May 18th, 2009
ZigBee-Powered Smart Grids: Coming To A Home Near You?
You can’t read a green-focused blog or periodical these days without seeing something about smart grids. Smart transmission grids from wind farms to cities, smart distribution grids from our local utilities, or even smart energy networks at home. The advertised benefits are many - the ability to move renewable energy from remote sources to urban areas, less energy waste in transmission, and the ability of utilities to optimize energy consumption across their grids all the way down to (and into) your home. To make this last leg work, utilities will need to be able to talk to your appliances, climate control systems, and other home energy devices in order to manage their energy production in a smart and low-carbon way. (For an entertaining and informative if optimistic description of how this might work some day, check out Chapter Ten of Thomas Friedman’s great book Hot, Flat and Crowded).
Enter ZigBee, a relatively new wireless technology that is a frontrunner in the race to network and control all of your home environmental systems. Now, if you’re like me, your first question might be whether we really need another wireless technology. As if WiFi, Ethernet, Bluetooth, CDMA, GSM, and the many other protocols out there aren’t enough already! But ZigBee has several major attributes that DO make it an important piece of the puzzle. The ZigBee protocol is optimized to pass relatively small amounts of data between devices efficiently - not great for streaming real-time voice conversations or music, but perfect for sending a thermostat setpoint or refrigerator temperature to the smart meter outside your home. The key benefits are that ZigBee transmitters are very simple and inexpensive to build AND they require very little power. They cost fractions of what a Bluetooth connection would cost, and can be powered for months or years on the smallest of batteries. This is the key advantage - they can be integrated into almost any point of home energy use (switches, outlets, lights, appliances) without requiring a significant power source and without driving up the price.
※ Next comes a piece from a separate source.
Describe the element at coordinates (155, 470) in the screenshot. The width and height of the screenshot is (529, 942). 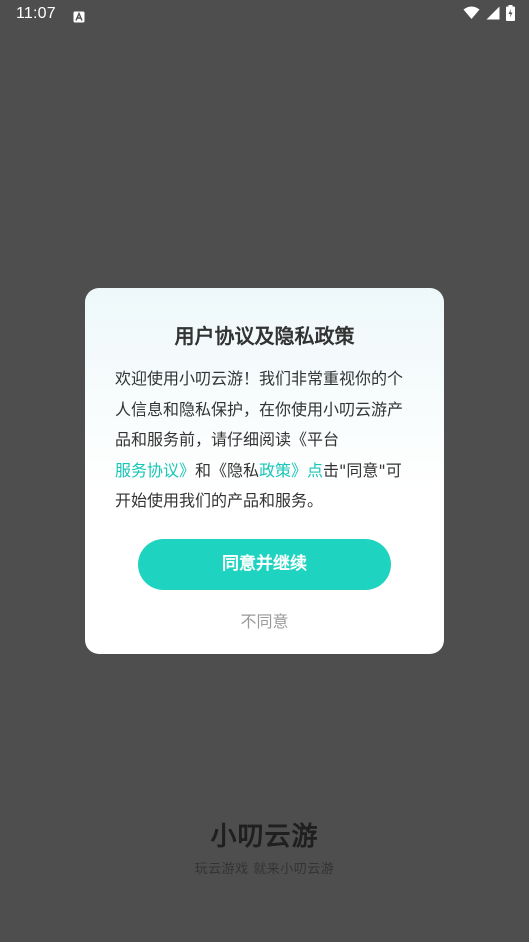
I see `service-agreement-link: 服务协议》` at that location.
A home full of ZigBee-networked devices could be the termination point for the developing smart grid. All of your home energy users would be networked to a centralized controller or your PC, and you could see and change energy usage throughout your home from your office or cell phone. You could program lights and outlets to turn off if a room is unoccupied, or if electricity prices increased during a hot day. You could turn on your heating system and lights before arriving home on a cold winter’s night. And your utility could shut down or delay certain systems (with your pre-approval, of course) if it faced a day of peak demand across your local electricity grid.
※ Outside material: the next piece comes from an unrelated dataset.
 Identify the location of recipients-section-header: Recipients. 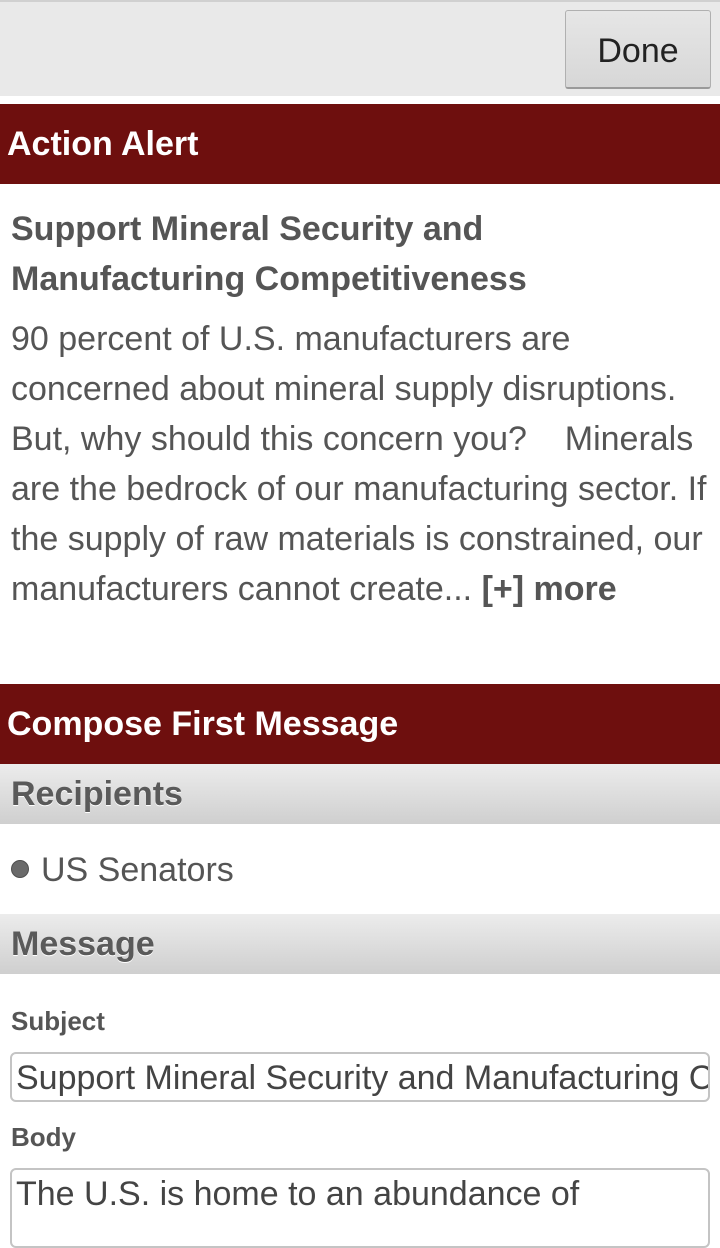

So, if you consider yourself an early adopter of green technology, can you get your hands on any worthwhile ZigBee-powered devices? Unfortunately, there aren’t that many consumer-oriented ZigBee products available yet, but that’s likely to change. Utilities are already beginning to install ZigBee-enabled smart electricity meters on homes and apartments throughout the country, so expect to see products that communicate with them soon. Keep your eyes open for products from these leading ZigBee-related companies:
- Tendril. Tendril is a Boulder-based smart grid company that is launching a full line of residential products, including the Vantage Internet portal, the Insight home energy monitor, the Set Point thermostat and Volt wall outlets. They’re not available at retail yet, but they might be available through your utility if they happen to have a smart grid pilot program.
- Cisco Systems. Cisco is the world’s largest networking hardware company, and just today they announced the outlines of their plans to enter the smart grid market. They stated the intention to enter the residential market without mentioning any specific plans. But Cisco’s successful forays into the small business and residential networking markets after initially focusing on corporate markets (via big steps like acquiring Linksys) suggests they’ll launch major initiatives soon.
- Greenbox. Greenbox will provide a web-based solution that allows you to manage your home’s energy usage and environmental footprint from one place.
- GE and other major appliance manufacturers. The major electronics companies haven’t announced many residential smart grid plans yet, but they’re clearly a big piece of the overall puzzle. Look for ZigBee in a refrigerator or washing machine near you soon.